A representative of Highmark, our local carrier for Medicare, tried to explain the highlights of the guidelines to my group in the fall of 1997. An hour later, she still had not covered all the components, and the physicians in the group were no closer to using properly the guidelines (but at least knew they existed). On questioning how one was to actually see the patient and code the visit, she indicated that physicians may need to code in the manner in which hospitals do, that is after the visit with a coder examining the record to determine which level of service the record supports.
This to most physicians is a ludicrous suggested course. First, most of us do not currently hire “coders” and cannot afford to do so when Medicare pays so little compared to charges and other insurers. Secondly, this will detract from patient care as doctors become so concerned about the medical record that we will not be focused on the care the patients actually receive. Finally, it is difficult to record all aspects of a medical encounter. So many important aspects are communicated by features such as body language and tone of voice that the record cannot convey what transpired. An experienced clinician knows much about the patient in the first minute by these techniques. Words cannot describe how the patient looks, but often we know the patient is “sick.” This is the art of medicine. It is what we try to teach students and residents at the bedside because they cannot learn it from books. The record cannot easily describe it and we should not try to do this. Our time is better spent in the care of our patients, not as scribes or as defendants explaining our codes to bureaucrats. We are fast approaching the moment when it takes longer to document what we do than it takes us to do our jobs. When we cross that line, something very valuable will be lost forever.

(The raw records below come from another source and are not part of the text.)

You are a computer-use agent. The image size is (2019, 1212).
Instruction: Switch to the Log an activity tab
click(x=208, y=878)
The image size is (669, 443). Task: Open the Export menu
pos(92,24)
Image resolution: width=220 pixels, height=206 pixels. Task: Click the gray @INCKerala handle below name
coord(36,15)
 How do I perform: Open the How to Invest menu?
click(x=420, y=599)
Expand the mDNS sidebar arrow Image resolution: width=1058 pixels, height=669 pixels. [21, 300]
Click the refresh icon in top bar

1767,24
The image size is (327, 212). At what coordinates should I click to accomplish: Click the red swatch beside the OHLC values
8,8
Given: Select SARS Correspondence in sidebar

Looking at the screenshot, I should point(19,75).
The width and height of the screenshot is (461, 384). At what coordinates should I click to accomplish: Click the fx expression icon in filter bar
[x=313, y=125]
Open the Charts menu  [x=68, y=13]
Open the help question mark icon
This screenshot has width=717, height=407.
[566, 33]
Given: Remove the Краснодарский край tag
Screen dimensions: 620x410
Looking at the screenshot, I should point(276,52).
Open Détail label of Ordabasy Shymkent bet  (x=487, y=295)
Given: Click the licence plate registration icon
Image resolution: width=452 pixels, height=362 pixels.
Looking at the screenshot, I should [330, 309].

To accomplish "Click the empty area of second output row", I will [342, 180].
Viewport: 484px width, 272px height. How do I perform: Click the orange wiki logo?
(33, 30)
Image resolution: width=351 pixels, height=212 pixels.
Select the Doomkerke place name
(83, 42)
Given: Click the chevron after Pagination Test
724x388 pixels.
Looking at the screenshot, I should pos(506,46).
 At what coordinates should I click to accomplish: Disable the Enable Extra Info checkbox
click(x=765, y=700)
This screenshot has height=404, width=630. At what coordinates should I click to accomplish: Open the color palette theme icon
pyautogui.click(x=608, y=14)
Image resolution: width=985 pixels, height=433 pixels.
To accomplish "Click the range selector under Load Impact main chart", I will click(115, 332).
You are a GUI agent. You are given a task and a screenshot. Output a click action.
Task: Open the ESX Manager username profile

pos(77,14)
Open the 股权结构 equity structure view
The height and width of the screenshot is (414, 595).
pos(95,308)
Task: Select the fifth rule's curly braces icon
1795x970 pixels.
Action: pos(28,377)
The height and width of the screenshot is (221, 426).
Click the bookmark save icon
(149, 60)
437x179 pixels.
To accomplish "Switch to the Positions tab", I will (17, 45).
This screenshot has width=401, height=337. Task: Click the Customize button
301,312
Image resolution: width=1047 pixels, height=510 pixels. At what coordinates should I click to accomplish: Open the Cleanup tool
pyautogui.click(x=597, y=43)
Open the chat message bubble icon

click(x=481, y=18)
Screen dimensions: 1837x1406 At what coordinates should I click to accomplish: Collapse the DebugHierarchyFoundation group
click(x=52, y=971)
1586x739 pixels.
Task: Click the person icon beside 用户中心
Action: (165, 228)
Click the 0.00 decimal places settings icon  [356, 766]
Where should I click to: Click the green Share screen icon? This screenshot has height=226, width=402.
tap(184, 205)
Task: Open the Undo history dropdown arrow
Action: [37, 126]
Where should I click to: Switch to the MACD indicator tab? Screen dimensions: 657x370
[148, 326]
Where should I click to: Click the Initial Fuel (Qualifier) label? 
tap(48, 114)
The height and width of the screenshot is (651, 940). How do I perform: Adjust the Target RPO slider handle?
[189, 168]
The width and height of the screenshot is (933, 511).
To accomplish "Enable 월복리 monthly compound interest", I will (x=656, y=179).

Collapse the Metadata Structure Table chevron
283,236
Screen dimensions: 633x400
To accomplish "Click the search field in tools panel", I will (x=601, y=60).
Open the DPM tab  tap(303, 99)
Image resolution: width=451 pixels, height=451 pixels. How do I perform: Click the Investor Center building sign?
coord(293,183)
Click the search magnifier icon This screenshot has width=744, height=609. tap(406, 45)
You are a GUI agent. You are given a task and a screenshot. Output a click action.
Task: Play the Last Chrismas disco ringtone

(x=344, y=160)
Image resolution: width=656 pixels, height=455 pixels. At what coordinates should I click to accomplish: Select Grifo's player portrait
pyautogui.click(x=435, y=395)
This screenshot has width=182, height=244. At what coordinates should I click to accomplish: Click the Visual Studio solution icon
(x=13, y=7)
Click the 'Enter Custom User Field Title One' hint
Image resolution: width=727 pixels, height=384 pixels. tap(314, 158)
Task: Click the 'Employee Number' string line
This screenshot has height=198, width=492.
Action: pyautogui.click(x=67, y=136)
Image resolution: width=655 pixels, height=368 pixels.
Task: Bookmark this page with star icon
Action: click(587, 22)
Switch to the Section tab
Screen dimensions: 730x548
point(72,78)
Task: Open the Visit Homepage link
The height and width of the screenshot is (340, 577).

Patients will not benefit from these new guidelines. Research will not benefit and physicians will not benefit from these new guidelines. HCFA thinks it will benefit by reducing expenditures to physicians, but it will not. Taking into account development costs, education costs and monitoring costs, overall health care costs will rise with a smaller proportion going to patient care. This fiscal and demoralizing blow will further reduce the willingness and ability of physicians to see the uninsured and even those in plans such as Medicare and Medicaid.
Thomas Brandecker, M.D., is president-elect of the Pennsylvania Society of Internal Medicine.